◆ **Task instructions**
A verbatim reproduction of the lines below, from the line containing "Task: Open the #eiffeltowerparis hashtag" through the line containing "You are a computer-use agent. 492x924 pixels.", both ends included, is the whole required output.

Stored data
★ ★ ★

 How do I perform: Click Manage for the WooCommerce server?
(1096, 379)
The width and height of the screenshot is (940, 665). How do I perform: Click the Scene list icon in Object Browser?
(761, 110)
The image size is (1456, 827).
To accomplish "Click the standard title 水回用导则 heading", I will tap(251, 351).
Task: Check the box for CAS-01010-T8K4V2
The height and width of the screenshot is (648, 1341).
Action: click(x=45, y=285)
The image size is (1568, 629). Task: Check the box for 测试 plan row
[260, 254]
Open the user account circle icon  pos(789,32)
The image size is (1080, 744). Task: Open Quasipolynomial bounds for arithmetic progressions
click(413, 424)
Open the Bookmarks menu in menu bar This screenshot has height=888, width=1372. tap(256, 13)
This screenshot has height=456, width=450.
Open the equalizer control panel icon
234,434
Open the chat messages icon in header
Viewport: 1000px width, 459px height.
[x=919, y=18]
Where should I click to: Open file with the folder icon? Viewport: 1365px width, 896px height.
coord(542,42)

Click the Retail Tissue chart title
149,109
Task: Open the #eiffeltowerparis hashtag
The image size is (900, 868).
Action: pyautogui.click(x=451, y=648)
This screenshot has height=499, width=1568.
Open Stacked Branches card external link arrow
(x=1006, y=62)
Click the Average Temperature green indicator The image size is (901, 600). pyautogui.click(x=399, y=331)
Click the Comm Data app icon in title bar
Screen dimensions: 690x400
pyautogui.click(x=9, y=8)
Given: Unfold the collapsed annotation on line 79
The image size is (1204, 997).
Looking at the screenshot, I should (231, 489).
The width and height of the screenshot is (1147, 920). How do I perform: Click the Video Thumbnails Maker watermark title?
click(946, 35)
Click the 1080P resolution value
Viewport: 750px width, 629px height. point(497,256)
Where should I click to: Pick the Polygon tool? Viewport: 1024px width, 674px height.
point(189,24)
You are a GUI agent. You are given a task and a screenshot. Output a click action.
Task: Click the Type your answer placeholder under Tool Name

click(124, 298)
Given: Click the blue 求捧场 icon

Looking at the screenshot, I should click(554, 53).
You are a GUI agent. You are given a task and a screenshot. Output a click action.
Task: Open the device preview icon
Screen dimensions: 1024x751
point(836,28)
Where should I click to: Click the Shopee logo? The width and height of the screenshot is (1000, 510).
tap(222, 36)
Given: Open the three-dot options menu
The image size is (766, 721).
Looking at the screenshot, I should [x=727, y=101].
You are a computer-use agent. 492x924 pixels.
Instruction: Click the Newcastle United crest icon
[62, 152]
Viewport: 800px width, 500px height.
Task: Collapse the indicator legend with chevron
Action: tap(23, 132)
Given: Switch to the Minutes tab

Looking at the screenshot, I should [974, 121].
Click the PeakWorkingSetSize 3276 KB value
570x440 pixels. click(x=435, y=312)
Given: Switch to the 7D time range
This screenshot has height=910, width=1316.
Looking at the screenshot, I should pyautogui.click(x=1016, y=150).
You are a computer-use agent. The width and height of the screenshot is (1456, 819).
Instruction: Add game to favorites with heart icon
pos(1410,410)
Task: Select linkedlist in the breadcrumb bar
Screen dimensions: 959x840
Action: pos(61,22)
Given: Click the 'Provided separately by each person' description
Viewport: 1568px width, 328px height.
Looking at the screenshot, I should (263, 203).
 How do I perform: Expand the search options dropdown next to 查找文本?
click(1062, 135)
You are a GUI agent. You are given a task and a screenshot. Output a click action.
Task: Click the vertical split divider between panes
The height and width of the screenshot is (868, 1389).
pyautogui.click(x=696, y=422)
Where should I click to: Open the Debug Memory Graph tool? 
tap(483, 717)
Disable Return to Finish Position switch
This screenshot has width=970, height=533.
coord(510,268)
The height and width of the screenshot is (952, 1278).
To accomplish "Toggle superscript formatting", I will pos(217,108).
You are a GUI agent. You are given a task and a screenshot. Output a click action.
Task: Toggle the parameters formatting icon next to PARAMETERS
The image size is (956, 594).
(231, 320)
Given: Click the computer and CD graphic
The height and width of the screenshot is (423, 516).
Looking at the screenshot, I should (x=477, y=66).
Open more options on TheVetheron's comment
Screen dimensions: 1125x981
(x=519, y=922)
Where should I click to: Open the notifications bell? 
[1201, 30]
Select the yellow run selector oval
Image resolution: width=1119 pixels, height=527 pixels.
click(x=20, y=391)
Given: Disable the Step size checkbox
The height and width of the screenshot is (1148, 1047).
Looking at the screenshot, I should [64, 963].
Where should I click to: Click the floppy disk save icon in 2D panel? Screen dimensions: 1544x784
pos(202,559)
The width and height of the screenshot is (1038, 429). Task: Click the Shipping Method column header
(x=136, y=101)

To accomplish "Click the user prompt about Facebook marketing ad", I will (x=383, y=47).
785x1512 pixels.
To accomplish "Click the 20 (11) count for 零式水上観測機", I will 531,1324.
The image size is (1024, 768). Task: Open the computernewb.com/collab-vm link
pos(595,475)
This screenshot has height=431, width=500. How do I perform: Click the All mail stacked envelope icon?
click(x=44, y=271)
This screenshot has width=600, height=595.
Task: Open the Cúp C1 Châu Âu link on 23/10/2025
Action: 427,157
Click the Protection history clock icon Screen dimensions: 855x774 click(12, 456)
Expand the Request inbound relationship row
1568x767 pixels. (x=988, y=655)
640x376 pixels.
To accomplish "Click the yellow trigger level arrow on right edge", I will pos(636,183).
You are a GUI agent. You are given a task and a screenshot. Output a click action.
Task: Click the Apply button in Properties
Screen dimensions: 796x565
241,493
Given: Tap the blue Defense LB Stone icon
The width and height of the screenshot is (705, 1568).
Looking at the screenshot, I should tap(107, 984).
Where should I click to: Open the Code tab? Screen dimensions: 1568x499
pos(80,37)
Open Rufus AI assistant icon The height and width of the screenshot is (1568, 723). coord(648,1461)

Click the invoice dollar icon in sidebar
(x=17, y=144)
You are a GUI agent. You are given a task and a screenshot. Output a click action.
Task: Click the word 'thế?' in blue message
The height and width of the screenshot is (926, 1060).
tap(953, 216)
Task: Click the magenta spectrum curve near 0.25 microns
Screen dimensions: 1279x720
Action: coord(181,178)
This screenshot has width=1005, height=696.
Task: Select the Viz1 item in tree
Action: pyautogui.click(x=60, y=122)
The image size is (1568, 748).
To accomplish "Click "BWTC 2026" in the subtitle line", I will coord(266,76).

★ ★ ★

◆ **Written solution**
Task: Open the #eiffeltowerparis hashtag
The image size is (900, 868).
Action: pyautogui.click(x=451, y=648)
This screenshot has height=499, width=1568.
Open Stacked Branches card external link arrow
(x=1006, y=62)
Click the Average Temperature green indicator The image size is (901, 600). pyautogui.click(x=399, y=331)
Click the Comm Data app icon in title bar
Screen dimensions: 690x400
pyautogui.click(x=9, y=8)
Given: Unfold the collapsed annotation on line 79
The image size is (1204, 997).
Looking at the screenshot, I should (231, 489).
The width and height of the screenshot is (1147, 920). How do I perform: Click the Video Thumbnails Maker watermark title?
click(946, 35)
Click the 1080P resolution value
Viewport: 750px width, 629px height. point(497,256)
Where should I click to: Pick the Polygon tool? Viewport: 1024px width, 674px height.
point(189,24)
You are a GUI agent. You are given a task and a screenshot. Output a click action.
Task: Click the Type your answer placeholder under Tool Name

click(124, 298)
Given: Click the blue 求捧场 icon

Looking at the screenshot, I should click(554, 53).
You are a GUI agent. You are given a task and a screenshot. Output a click action.
Task: Open the device preview icon
Screen dimensions: 1024x751
point(836,28)
Where should I click to: Click the Shopee logo? The width and height of the screenshot is (1000, 510).
tap(222, 36)
Given: Open the three-dot options menu
The image size is (766, 721).
Looking at the screenshot, I should [x=727, y=101].
You are a computer-use agent. 492x924 pixels.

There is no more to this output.